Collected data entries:

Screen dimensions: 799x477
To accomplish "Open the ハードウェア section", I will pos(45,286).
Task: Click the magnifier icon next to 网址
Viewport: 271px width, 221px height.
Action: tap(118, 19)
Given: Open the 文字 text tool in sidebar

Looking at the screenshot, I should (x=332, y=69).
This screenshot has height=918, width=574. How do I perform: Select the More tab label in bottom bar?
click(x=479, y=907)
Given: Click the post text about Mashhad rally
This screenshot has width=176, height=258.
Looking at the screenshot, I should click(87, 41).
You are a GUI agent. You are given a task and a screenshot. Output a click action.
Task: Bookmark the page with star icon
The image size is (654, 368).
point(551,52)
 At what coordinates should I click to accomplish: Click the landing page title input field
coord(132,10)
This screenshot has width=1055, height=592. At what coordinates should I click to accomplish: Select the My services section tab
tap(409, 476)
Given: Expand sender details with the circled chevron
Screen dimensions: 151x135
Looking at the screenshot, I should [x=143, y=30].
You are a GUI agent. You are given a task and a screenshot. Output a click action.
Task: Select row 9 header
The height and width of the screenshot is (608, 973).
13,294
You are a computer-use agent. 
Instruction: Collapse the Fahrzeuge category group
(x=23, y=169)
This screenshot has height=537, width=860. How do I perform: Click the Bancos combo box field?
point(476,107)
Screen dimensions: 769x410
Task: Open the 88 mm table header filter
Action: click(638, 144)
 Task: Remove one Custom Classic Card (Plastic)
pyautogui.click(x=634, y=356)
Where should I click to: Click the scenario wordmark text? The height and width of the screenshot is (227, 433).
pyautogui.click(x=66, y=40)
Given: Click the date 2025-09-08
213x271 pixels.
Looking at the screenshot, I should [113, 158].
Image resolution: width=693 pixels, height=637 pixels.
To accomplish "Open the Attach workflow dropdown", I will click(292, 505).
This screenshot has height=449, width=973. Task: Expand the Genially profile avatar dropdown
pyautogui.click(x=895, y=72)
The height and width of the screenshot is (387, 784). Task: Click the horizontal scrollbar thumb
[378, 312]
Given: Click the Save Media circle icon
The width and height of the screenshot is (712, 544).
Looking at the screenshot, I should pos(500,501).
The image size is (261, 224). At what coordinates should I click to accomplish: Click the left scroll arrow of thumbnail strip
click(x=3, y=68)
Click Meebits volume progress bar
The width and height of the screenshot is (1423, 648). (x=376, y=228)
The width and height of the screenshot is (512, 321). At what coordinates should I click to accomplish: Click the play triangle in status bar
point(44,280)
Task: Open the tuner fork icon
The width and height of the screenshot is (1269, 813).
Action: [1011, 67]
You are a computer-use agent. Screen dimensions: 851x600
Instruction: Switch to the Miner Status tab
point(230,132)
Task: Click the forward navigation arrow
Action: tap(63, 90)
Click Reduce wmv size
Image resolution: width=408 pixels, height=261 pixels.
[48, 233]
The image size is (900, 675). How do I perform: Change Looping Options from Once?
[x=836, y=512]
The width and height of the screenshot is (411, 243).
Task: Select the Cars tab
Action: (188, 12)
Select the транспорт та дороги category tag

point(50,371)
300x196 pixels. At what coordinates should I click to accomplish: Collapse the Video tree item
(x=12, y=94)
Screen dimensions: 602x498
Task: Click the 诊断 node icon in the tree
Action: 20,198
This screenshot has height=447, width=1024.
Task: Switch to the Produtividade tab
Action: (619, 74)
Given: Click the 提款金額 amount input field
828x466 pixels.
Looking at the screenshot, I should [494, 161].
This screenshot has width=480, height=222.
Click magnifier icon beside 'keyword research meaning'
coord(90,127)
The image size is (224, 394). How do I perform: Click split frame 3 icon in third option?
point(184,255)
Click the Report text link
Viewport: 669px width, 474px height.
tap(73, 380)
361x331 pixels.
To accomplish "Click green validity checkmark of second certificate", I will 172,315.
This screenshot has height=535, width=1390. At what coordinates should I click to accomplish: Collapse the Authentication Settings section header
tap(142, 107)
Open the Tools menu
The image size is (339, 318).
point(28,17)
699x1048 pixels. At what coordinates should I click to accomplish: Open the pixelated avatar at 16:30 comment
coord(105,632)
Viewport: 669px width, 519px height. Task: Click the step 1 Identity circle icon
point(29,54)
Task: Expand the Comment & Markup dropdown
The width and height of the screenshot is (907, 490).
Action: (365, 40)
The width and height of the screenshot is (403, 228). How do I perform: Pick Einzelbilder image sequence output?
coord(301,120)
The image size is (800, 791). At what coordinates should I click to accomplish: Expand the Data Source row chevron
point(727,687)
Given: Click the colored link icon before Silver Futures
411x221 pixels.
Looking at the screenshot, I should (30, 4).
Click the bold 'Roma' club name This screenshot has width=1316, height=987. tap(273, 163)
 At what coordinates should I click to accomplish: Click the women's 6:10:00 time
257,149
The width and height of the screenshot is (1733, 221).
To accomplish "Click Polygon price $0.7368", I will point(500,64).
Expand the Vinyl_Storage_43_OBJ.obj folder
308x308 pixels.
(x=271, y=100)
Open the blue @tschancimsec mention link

# PROBLEM
Which lines above contain the word "computer"? List them.

# SOLUTION TO THE PROBLEM
You are a computer-use agent. 
You are a computer-use agent. Screen dimensions: 851x600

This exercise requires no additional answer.